Issues can arise during construction and dates can be post-poned, or even moved earlier! The contract of purchase and sale prepared by the Developer usually contains a clause allowing the Developer to push or pull the dates a certain number of times upon giving notice to all purchasers. So when you think the Completion Date will be next May, it may end up being next winter and there is nothing you can do about it.

 

6) Developer's Contract of Purchase & Sale


Pre-sales do not use the same standard contracts that are used when purchasing re-sale homes. Rather, pre-sales have a contract of purchase and sale that has been drafted specifically for the Developer. This means that there are extra clauses inserted that allow the Developer to extend dates, etc. These contracts are much more lengthy than standard contracts and they must be read in full so that you know exactly what you are getting into. In addition, the sales representatives at the presentation center, like the contract, are working for the Developer. If you do plan to buy a pre-sale unit, bring in an outside Realtor to examine the contract and best represent you.


Re Sales - The Pros


1) Price is Negotiable


Unlike pre-sale units, the final purchase price for re-sale properties is almost always less than what the Seller is initially asking (unless a hot market with multiple offer situations). With the guidance of a Realtor, you can negotiatie the purchase price by any amount, depending on the current market situation and the motivation of the Seller, and you have the potential to get the property for anywhere from $2,000 to $100,000 less than asking!


2) No Sales Tax


Unlike brand new homes, you don't have to pay GST or PST on re-sales, as this sales tax is only paid once when a property is purchased for the very first time.

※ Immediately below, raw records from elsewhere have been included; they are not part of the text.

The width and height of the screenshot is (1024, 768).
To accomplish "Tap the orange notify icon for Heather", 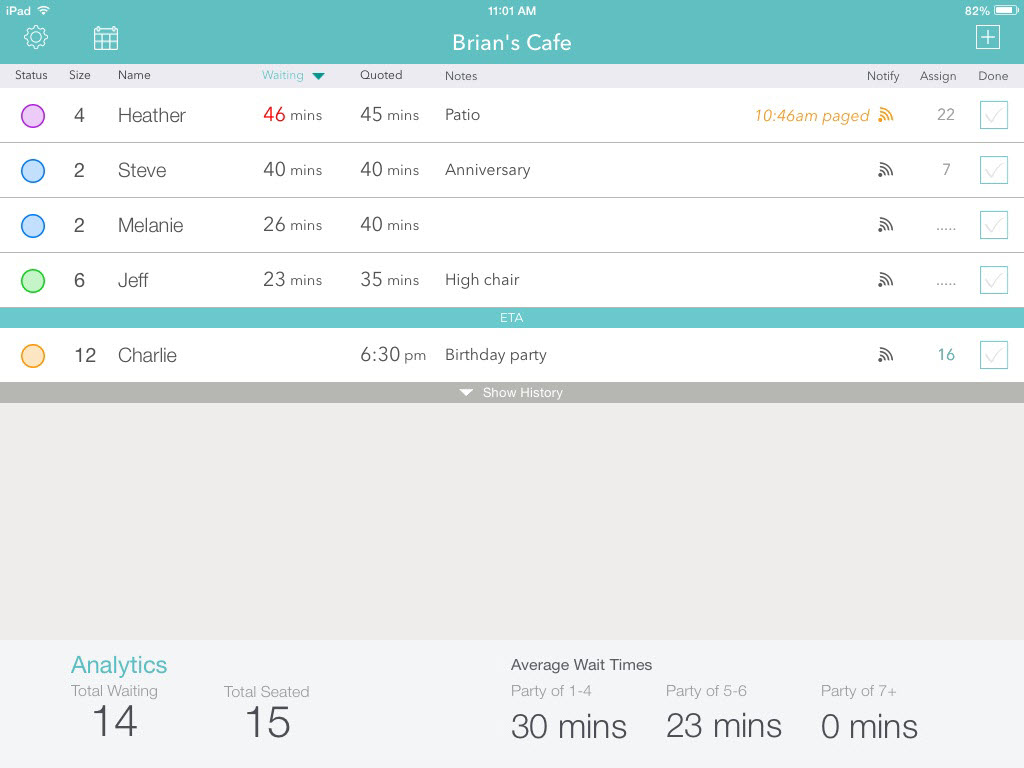I will [885, 115].
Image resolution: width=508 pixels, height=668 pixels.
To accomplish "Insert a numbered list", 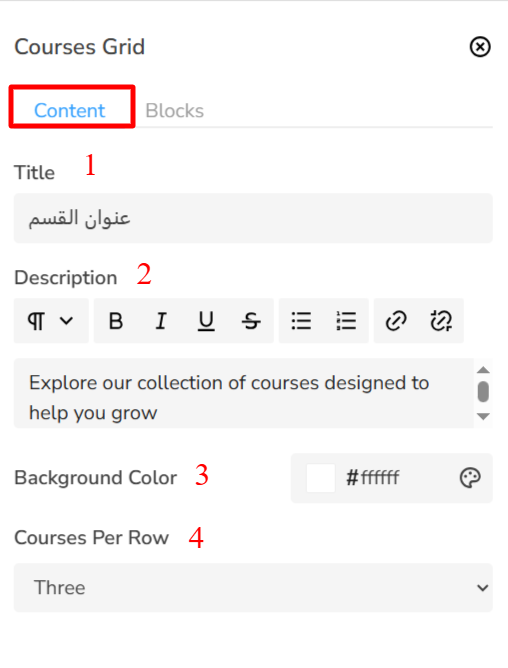I will 346,321.
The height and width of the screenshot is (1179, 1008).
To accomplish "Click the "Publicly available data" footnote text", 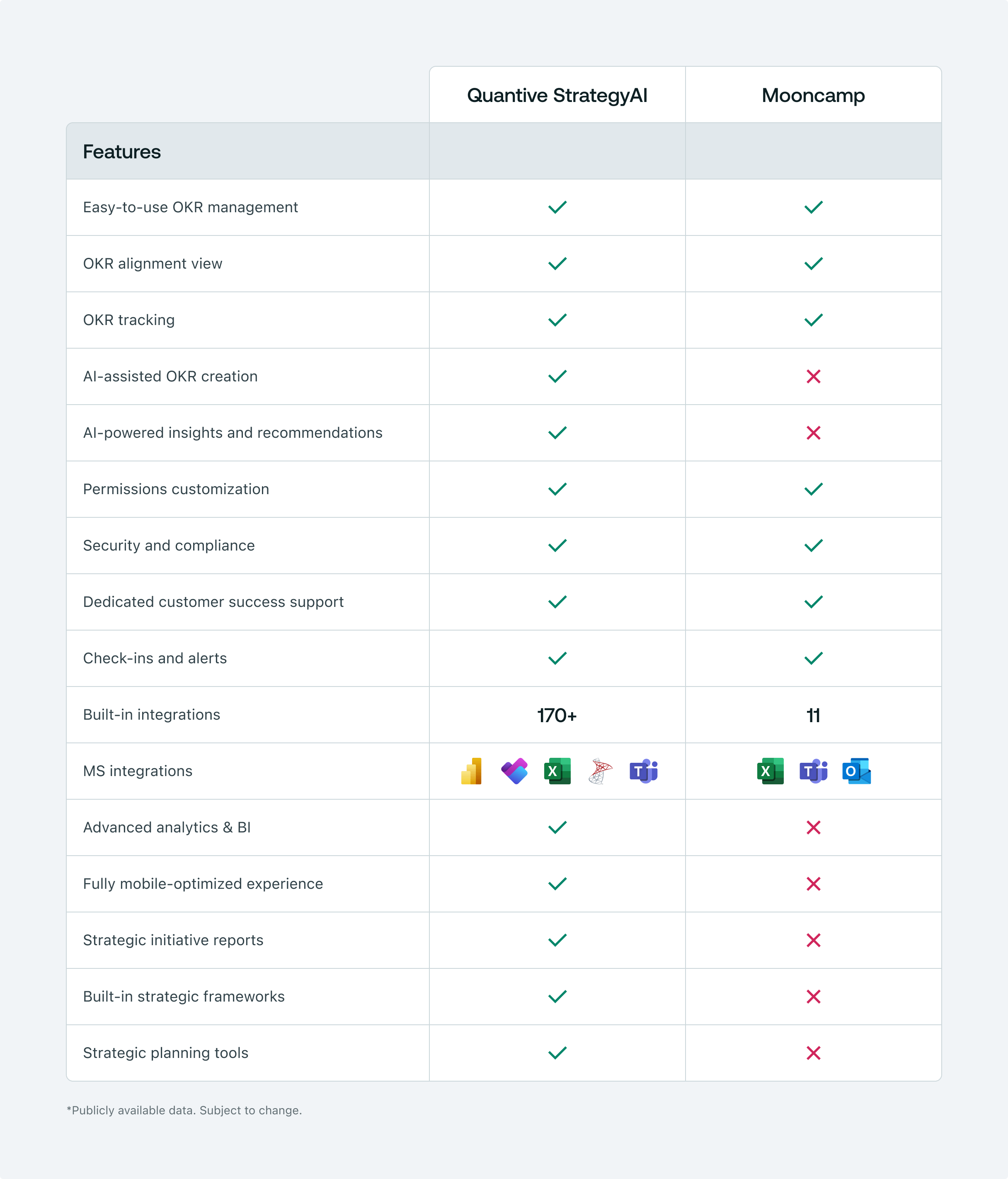I will coord(184,1110).
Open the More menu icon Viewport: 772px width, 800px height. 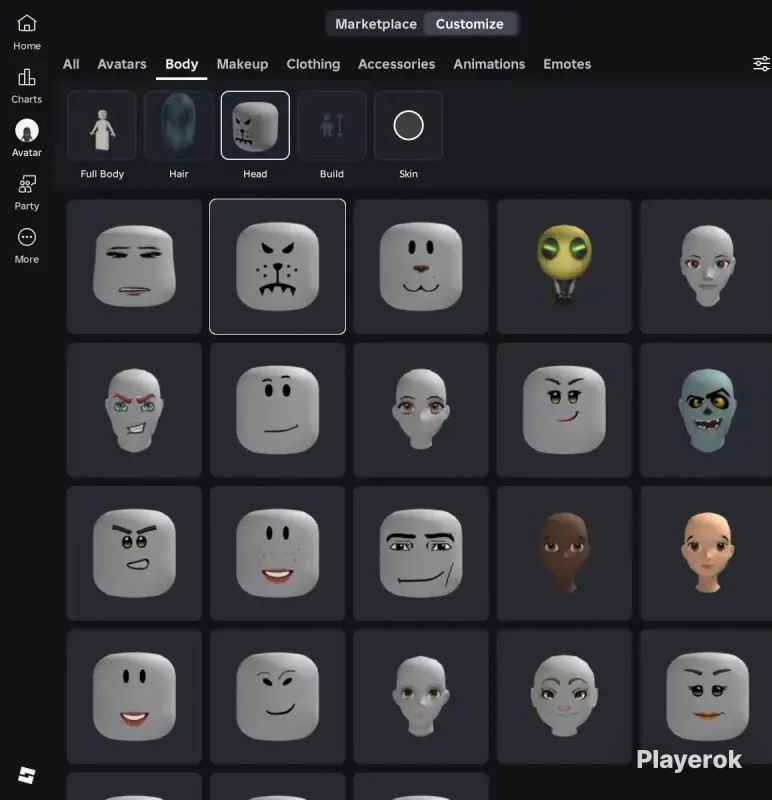tap(27, 237)
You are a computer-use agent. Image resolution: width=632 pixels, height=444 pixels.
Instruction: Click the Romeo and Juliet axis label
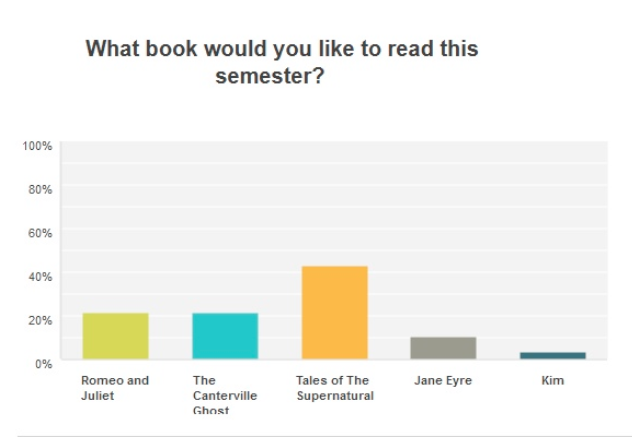tap(115, 388)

3) What You See is What You Get


You are not buying a property based upon a floorplan or building model and there is no "variance clause" allowing the final product to come out differently. What you see is what you get! 

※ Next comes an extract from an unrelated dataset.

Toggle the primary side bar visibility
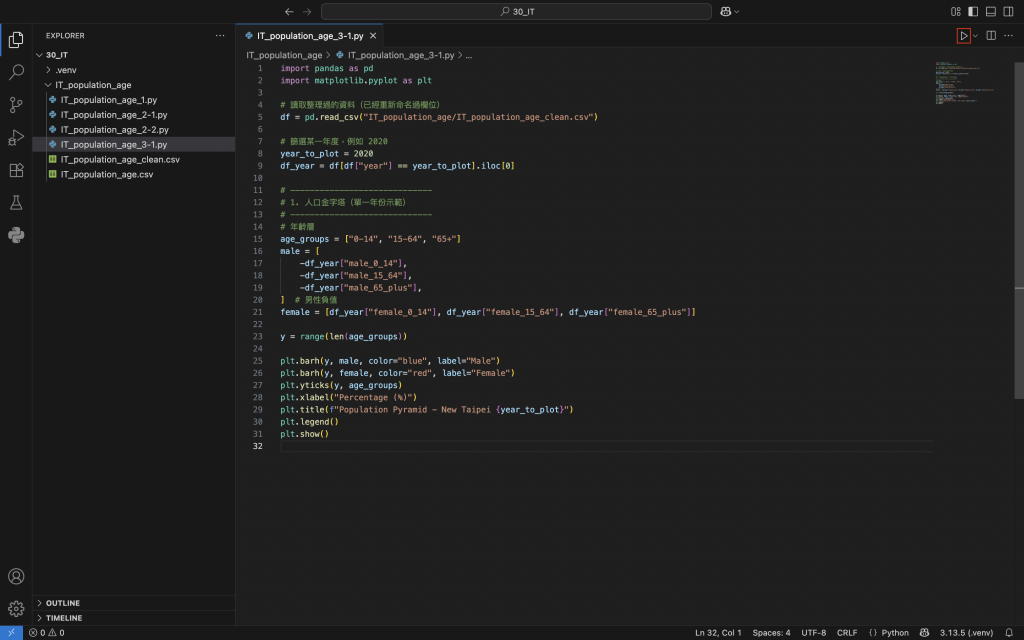 (x=973, y=12)
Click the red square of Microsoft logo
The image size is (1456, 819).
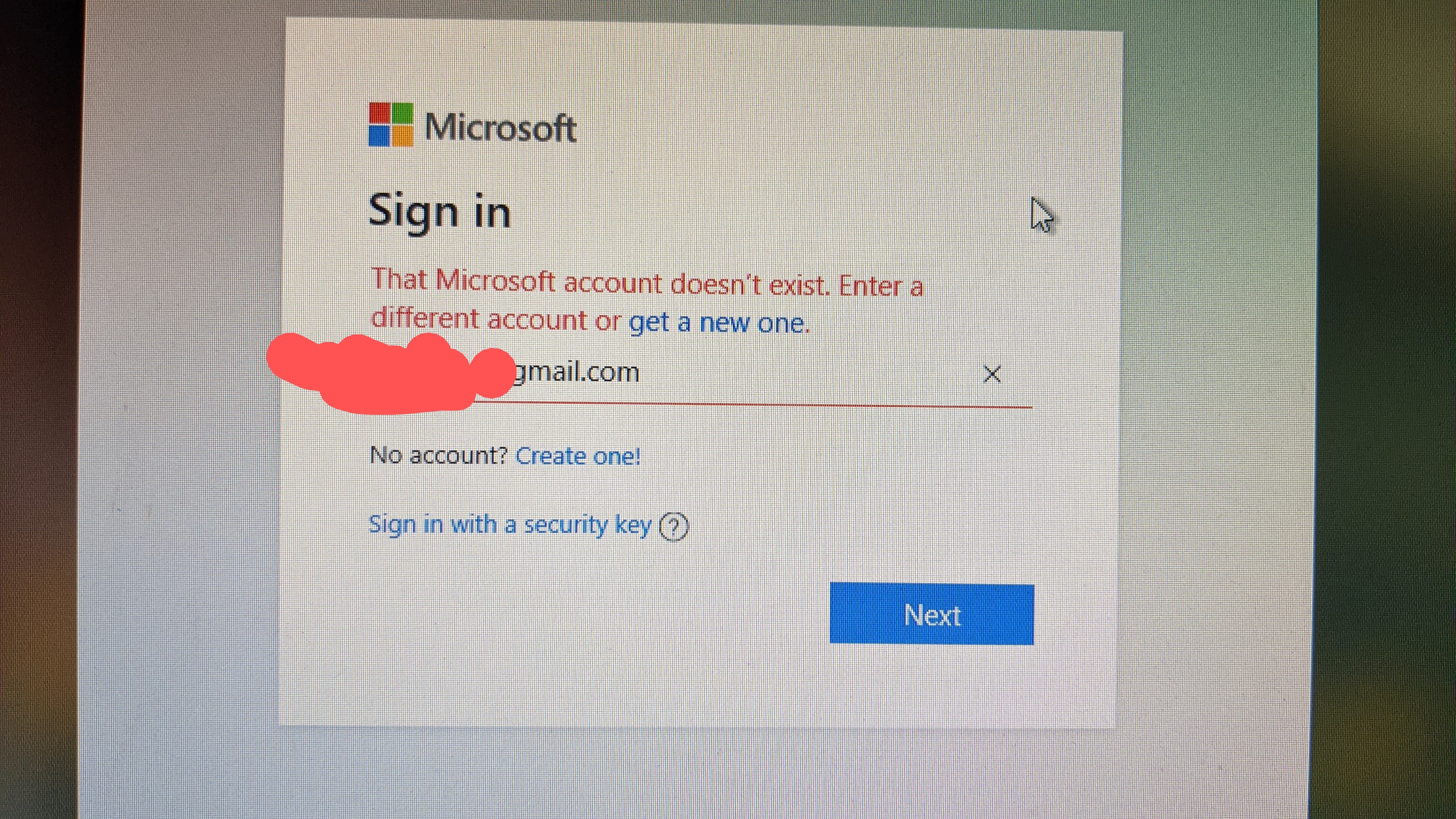tap(379, 113)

4) Your Contract of Purchase & Sale


Re-sales use a standard contract of purchase & sale that is drafted, with the guidance of your Realtor, to fully represent you. You can ask for anything you want in this contract and anything can be negotiaited with the Seller. You are not using a contract of purchase & sales that has been specifically drafted to represent the Developer's interests.


5) Established Neighbourhoods & Amenities


Newly developed areas may take years to establish the proposed schdools, shopping malls and services, but these will all be in existence in previously developed areas.

 

Re Sales - The Cons

 

1) Warranty Coverage

 

The older a building gets, the less warranty coverage it has. After 10 years you fall out of the builder's 2-5-10 warranty coverage and it becomes increasingly important to have a healthy contingency reserve fund for strata properties. Detached homes will also fall out of this coverage after 10 years, at that point any major repairs will be at the cost of the owner.

 

2) May need Updating or Repairs

 

Before purchasing a re-sale home it is very important to examine whether any major repairs are needed, as these can ultimately cost you money. Make your offer subject to a professional inspection in order to fully evaluate whether the previous owner has kept the home well maintained, or whether you will need to make major repairs. If big repairs are needed, this should ultimatley be reflected in the negotiated purchase price.

 

3) Higher Maintenance Fees


As strata properties age, maintenance fees go up in anticipation, or need, of upcoming repairs. A well-prepared strata will have a repair plan and budget that keeps on top of all maintenance so that strata fees are kept in moderation while building repairs are carried out. This is why it is important to write an offer subject to review all strata documents in order to determine the competency of the strata council.